エボニックは3月23日、エボニック インダストリーズがリチウムイオン電池用の新たな負極材として、シリコンとカーボンの複合材「Siridion Black」を発表したことを発表した。同製品は、エネルギー密度を高め、急速充電能力とエネルギー効率を向上させ、より強力な電池を実現する。
Siridion Blackは気相合成法によって生成され、数百ナノmの大きさの独立した非焼結球状粒子からなる粉末で、粒子は非晶質、その内部では炭素濃度が内側から外側に向かって高くなるため、優れた安定性が確保される。同製品の開発および製品化を担当したユリア・リュビナ氏は「さらに、表面の炭素濃度が高いことから、粒子は酸化しにくく製造プロセスが容易になる」と述べている。
同社はこれまで正極活物質とセパレータコーティング用のフュームド金属酸化物を供給していたが、Siridion Blackが加わることで電池材料のあらゆる範囲をカバーできるようになった。その製品特徴からウェアラブルデバイスやモバイル機器メーカーのニーズに対応可能となる。同社のシラン部責任者ペーター・フリーゼンハーン氏は、「Siridion Blackの上市は、当社のポートフォリオの戦略的成長における重要なマイルストーン。魅力的かつテクノロジー主導の成長市場で当社の製品を強化し、お客様のイノベーションパートナーとしてのポジションを確立していく」とコメントしている。

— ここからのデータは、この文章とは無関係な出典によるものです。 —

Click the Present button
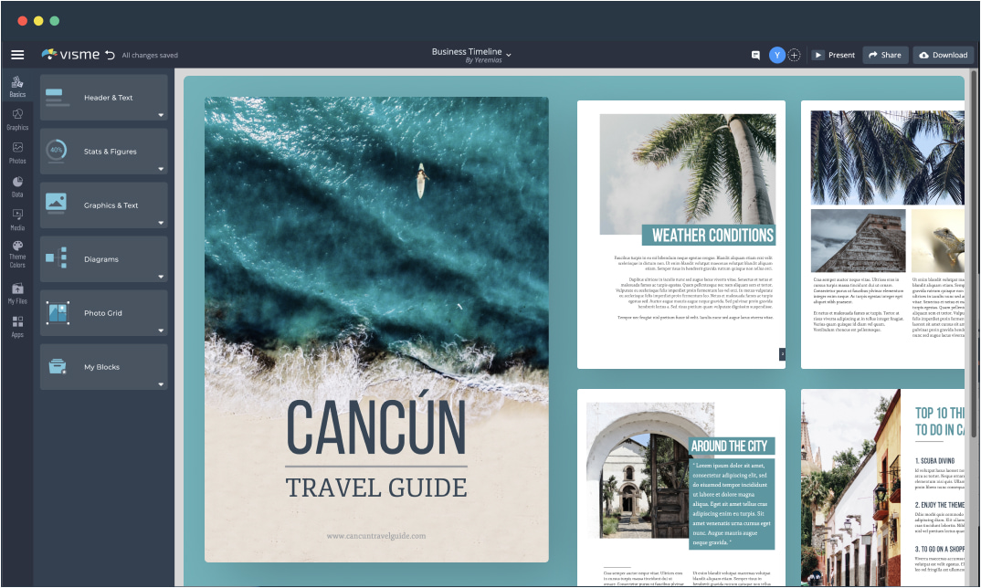This screenshot has width=981, height=588. pyautogui.click(x=834, y=55)
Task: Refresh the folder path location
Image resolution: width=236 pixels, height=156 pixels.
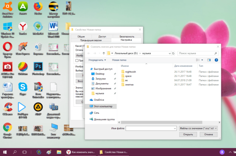Action: 173,53
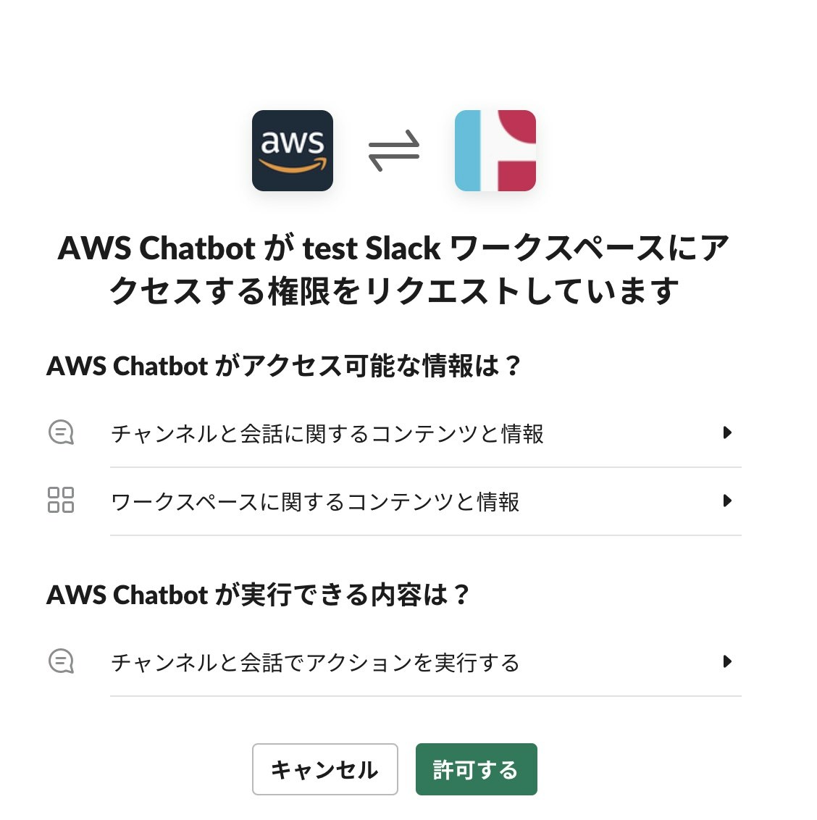This screenshot has width=817, height=820.
Task: Click the test workspace blue-red icon
Action: click(495, 151)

この高機能負極材は、同社のリサーチ・ディベロップメント&イノベーション部門とシラン部が共同で開発した。現在は、ドイツ連邦経済エネルギー省が2023年まで助成を行うデュースブルク・エッセン大学との共同プロジェクトとして、リチウムイオン電池のさらなる高機能化に取り組んでいる。
同製品の量産化が可能となり、3月19日から21日まで中国の深圳で開催された中国国際電池技術交流会・展示会で一般公開された。